▶ [EXERCISE BRIEF]: Your answer should be one number, the count of lines in the records that carry the string "target".

(Collected data)
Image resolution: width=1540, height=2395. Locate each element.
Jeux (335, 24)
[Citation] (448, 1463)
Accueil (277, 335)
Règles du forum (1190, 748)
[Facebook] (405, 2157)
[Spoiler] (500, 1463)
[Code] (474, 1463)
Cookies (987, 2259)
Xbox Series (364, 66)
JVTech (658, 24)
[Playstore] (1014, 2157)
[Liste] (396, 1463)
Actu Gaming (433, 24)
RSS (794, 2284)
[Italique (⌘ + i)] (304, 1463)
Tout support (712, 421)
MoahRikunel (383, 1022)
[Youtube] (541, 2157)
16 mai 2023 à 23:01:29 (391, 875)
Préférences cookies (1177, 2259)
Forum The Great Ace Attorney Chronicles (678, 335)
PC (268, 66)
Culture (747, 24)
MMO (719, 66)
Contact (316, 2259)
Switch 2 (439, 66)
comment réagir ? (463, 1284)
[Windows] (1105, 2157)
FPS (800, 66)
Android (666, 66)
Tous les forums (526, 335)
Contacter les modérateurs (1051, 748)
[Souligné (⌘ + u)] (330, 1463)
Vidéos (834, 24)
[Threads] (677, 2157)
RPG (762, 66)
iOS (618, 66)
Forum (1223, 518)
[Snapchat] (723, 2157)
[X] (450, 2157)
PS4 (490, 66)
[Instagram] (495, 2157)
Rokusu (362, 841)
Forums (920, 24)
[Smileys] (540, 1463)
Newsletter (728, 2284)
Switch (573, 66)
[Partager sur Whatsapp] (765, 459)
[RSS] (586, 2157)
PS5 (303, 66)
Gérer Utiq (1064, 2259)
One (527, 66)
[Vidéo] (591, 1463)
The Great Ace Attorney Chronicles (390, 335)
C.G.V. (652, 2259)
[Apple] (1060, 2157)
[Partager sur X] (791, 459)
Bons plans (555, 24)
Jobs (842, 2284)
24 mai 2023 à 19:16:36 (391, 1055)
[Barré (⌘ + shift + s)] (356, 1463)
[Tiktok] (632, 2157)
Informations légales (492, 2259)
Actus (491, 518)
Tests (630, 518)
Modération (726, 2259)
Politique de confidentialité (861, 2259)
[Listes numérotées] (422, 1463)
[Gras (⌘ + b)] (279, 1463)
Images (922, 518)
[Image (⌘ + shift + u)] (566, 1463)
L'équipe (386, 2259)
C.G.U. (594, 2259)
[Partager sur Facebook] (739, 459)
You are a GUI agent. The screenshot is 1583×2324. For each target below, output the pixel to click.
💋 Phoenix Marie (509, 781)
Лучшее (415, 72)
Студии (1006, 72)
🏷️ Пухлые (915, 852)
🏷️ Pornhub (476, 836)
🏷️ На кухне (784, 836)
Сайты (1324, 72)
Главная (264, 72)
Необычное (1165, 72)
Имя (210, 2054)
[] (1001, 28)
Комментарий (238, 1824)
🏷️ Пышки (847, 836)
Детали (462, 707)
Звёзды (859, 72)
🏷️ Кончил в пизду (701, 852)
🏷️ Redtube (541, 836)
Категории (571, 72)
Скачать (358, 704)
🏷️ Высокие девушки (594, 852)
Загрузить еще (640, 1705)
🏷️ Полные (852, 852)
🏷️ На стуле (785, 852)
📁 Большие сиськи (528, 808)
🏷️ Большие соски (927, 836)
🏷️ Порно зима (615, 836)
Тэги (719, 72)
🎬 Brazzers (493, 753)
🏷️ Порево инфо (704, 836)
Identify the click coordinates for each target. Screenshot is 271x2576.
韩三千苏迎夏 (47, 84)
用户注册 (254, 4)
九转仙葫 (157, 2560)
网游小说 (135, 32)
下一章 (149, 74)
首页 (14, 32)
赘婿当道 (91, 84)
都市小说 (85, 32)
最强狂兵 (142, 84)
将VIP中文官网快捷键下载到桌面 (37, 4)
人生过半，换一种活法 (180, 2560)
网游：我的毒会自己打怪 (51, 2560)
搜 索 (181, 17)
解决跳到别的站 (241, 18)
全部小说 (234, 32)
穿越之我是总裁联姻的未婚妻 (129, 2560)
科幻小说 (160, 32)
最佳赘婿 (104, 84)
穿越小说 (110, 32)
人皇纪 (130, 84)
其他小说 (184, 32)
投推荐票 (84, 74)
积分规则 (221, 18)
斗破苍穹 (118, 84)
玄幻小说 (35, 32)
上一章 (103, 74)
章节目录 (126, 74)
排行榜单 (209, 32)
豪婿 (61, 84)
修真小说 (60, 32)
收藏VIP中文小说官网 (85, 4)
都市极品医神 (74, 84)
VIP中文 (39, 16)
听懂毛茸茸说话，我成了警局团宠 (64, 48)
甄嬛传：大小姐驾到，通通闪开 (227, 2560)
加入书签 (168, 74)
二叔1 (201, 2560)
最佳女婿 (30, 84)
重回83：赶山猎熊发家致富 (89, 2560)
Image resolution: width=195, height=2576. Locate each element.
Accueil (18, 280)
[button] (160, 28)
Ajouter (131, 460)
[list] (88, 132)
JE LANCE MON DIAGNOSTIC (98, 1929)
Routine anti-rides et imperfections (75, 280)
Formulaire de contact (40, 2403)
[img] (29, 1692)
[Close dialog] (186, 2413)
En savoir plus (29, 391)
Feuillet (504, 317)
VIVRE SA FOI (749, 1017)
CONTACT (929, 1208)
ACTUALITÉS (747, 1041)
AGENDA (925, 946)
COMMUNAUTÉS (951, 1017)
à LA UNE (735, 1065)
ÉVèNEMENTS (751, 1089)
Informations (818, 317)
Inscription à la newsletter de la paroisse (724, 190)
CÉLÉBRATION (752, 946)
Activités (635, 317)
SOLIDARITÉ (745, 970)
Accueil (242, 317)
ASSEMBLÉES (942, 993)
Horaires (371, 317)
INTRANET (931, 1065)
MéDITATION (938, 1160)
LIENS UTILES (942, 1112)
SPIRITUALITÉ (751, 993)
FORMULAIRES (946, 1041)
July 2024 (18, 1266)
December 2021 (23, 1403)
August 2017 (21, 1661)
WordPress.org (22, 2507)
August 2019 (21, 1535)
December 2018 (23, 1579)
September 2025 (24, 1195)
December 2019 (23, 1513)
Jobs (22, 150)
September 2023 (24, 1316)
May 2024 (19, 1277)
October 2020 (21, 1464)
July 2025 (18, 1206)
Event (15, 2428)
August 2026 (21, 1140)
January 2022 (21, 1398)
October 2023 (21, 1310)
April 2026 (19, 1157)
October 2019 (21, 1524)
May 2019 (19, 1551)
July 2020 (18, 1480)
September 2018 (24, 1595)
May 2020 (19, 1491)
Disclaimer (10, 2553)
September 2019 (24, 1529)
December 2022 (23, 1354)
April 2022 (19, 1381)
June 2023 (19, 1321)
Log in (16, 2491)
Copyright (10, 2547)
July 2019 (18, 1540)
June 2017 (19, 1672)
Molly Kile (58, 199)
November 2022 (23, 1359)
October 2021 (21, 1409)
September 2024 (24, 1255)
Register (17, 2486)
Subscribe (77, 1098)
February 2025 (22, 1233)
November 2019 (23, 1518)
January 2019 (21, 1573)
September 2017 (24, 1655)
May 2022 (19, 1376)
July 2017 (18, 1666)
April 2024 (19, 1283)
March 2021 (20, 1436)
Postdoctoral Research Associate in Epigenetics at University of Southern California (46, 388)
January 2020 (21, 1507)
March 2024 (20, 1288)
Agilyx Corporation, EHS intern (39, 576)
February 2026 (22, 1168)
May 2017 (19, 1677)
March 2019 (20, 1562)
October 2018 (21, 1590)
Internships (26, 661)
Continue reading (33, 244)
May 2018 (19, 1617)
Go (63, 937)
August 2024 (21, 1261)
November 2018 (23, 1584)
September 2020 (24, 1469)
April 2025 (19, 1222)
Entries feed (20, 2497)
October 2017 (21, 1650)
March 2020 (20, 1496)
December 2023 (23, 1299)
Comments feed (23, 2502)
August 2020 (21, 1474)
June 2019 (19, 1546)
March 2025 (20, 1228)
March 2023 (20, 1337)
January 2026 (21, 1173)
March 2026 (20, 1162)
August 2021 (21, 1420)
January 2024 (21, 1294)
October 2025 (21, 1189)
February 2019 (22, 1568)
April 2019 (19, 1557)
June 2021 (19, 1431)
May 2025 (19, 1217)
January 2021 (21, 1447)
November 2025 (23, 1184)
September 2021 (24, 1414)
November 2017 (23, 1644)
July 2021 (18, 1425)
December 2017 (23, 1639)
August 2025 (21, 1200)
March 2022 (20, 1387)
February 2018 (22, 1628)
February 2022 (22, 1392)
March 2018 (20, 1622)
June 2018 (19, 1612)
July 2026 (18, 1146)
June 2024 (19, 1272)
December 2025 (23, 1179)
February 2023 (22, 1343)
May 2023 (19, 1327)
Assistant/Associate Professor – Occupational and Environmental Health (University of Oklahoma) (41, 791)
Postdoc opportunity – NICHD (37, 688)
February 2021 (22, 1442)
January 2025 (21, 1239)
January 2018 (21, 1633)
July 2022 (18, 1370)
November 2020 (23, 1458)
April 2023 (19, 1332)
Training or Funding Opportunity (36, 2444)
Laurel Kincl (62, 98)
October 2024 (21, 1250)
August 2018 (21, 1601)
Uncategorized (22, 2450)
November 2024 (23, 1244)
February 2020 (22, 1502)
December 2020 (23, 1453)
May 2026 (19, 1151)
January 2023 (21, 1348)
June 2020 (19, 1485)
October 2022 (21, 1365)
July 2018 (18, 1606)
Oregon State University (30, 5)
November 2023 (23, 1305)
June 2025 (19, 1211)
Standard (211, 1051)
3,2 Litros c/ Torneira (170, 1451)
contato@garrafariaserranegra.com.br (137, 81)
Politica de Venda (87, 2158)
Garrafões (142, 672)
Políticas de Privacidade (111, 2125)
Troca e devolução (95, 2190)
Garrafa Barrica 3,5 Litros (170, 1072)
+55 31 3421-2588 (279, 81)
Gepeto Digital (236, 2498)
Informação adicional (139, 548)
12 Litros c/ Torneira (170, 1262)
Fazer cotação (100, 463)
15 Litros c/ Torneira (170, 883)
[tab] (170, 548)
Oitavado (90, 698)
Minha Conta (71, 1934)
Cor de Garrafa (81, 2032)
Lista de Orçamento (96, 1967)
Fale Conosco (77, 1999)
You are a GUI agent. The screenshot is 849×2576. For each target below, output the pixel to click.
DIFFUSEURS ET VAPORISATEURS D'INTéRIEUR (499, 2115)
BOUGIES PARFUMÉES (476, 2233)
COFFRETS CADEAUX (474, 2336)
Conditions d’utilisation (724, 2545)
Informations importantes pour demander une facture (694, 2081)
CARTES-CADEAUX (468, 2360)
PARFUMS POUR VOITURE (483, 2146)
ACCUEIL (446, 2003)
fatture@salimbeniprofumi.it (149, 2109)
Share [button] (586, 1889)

▶ [PROBLEM SOLUTION]: 3